Из всех стихотворений «Вертограда» больше других внимание исследователей привлекало «Купецтво», которое характеризуется обычно как образец сатиры в творчестве Симеона. И.П.Еремин писал, например, что это стихотворение «замечательно своим не лишенным колоритности сатирическим очерком старинных русских торговых обычаев с обстоятельным перечислением всех тех мошеннических способов, к которым прибегают купцы, когда хотят обмануть покупателя»[46]
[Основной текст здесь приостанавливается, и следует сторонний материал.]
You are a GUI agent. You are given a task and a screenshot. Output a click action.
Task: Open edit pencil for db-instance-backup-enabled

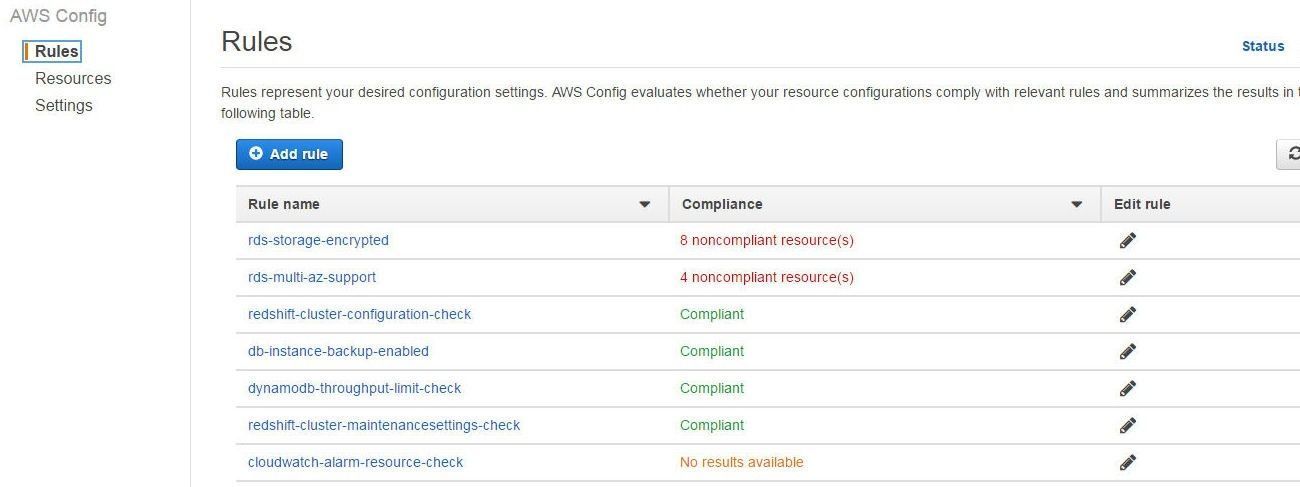[x=1128, y=351]
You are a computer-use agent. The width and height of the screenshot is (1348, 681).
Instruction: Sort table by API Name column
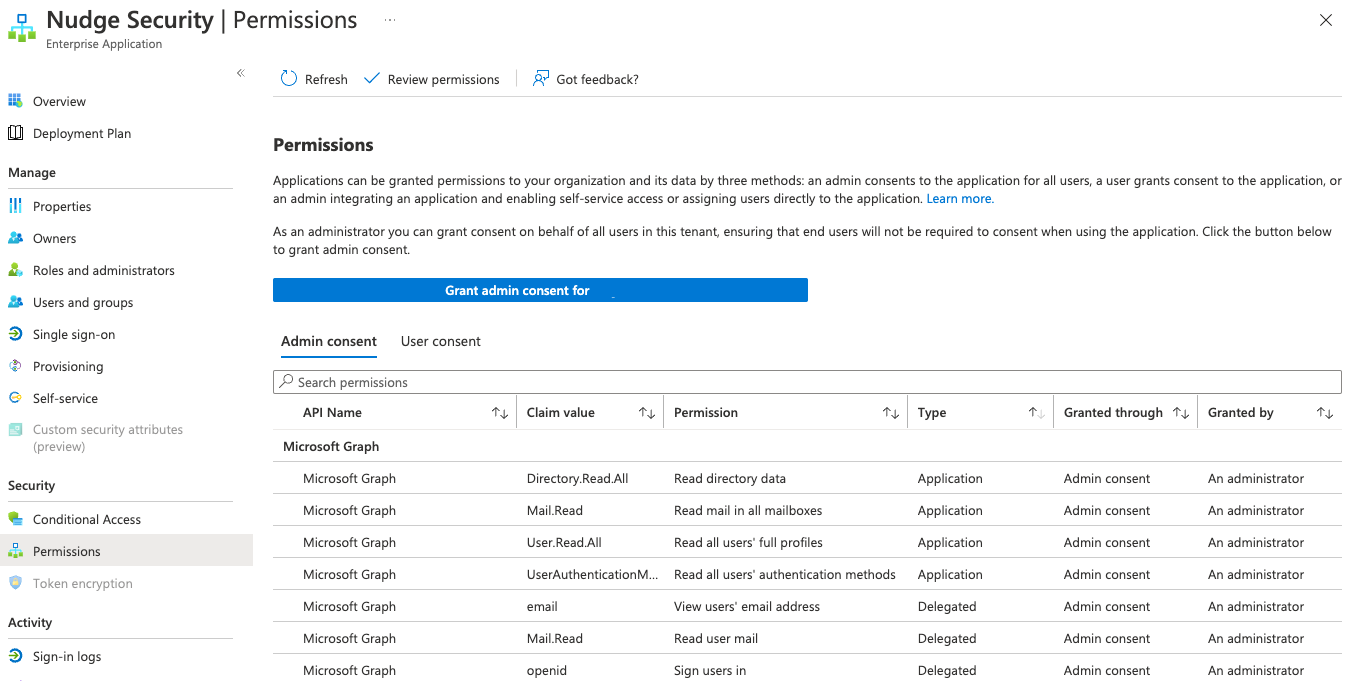[500, 413]
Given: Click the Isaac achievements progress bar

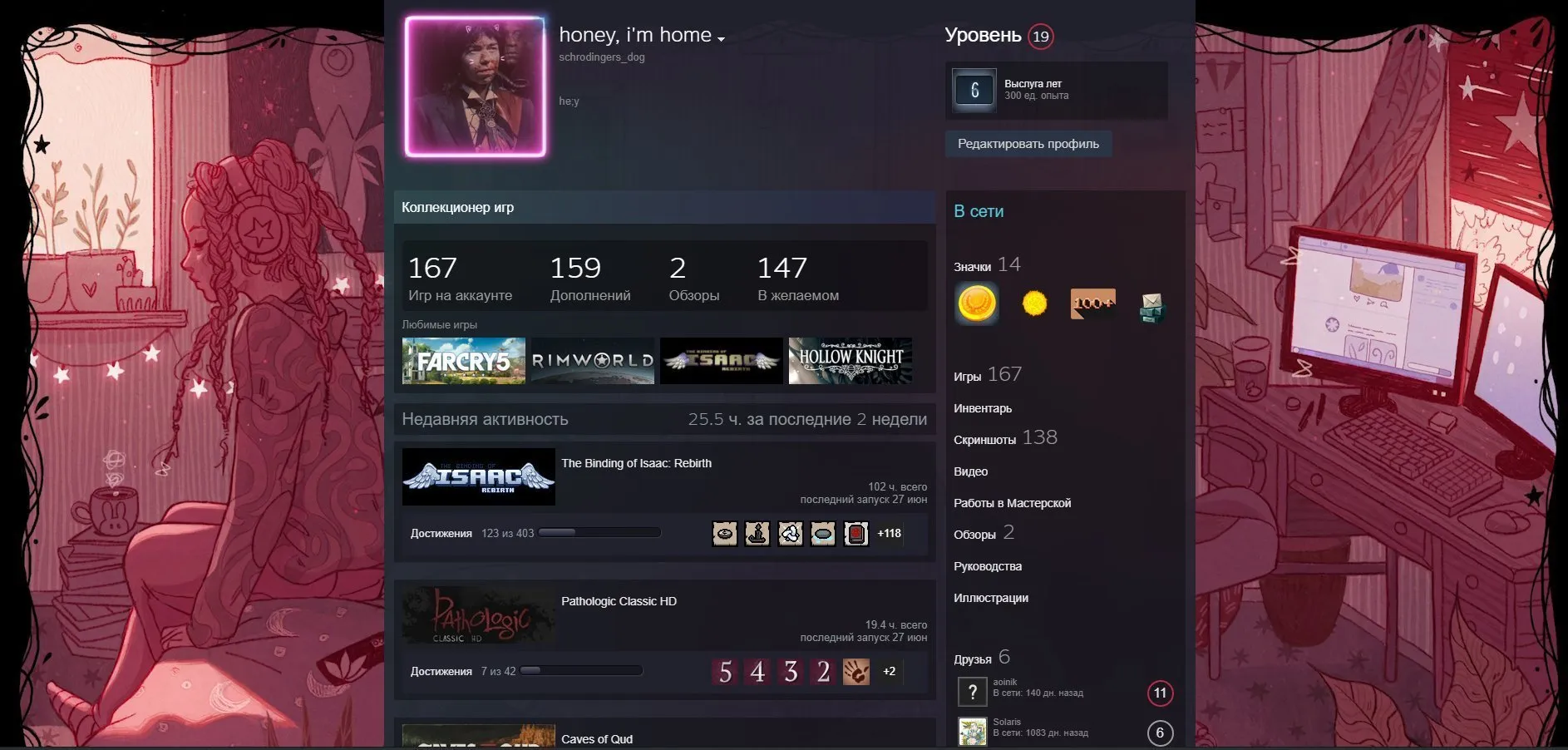Looking at the screenshot, I should (599, 533).
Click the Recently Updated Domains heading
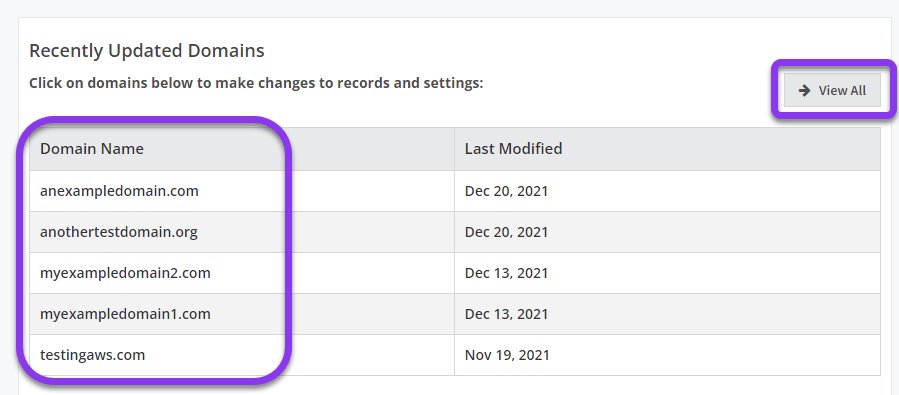899x395 pixels. click(x=147, y=51)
. Этот конкретный смысл, извлекаемый ис стиха, оказывается в автографе только частью смыслового единства, созданного взаимосвязью стихотворений на тему богатства и его развращающего влияния на людей. Объединяющим стихи началом является осуждение богатства и пороков, с ним связанных: обмана, скупости, алчности, жадности, стяжательства, ростовщичества («лихоимства»). Если в «Купецтве» жажда наживы толкает купцов на хитрости и обман (329 об.), то в следующем за ним стихотворении «Лихва» показаны последствия алчности (329 об.—330 об.). Поэт апеллирует к образам алчного стяжания и в стихотворении «Златом напоенный» (329). Со стихотворением «Риза» в цикл входит мысль, что в обществе, к сожалению, богатство и «красная риза» ценятся дороже ума; философ, будучи в «худых ризах», не был допущен на царский двор (329). Богатству и порокам, им вызываемым. Симеон противопоставил положительный идеал, воплощением которого является мудрость, добродетели, чистота («Философия», «Чистота»; 328—329). Симеон не раз обращается к этой неисчерпаемой для морализации теме и всегда трактует ее с тех же позиций.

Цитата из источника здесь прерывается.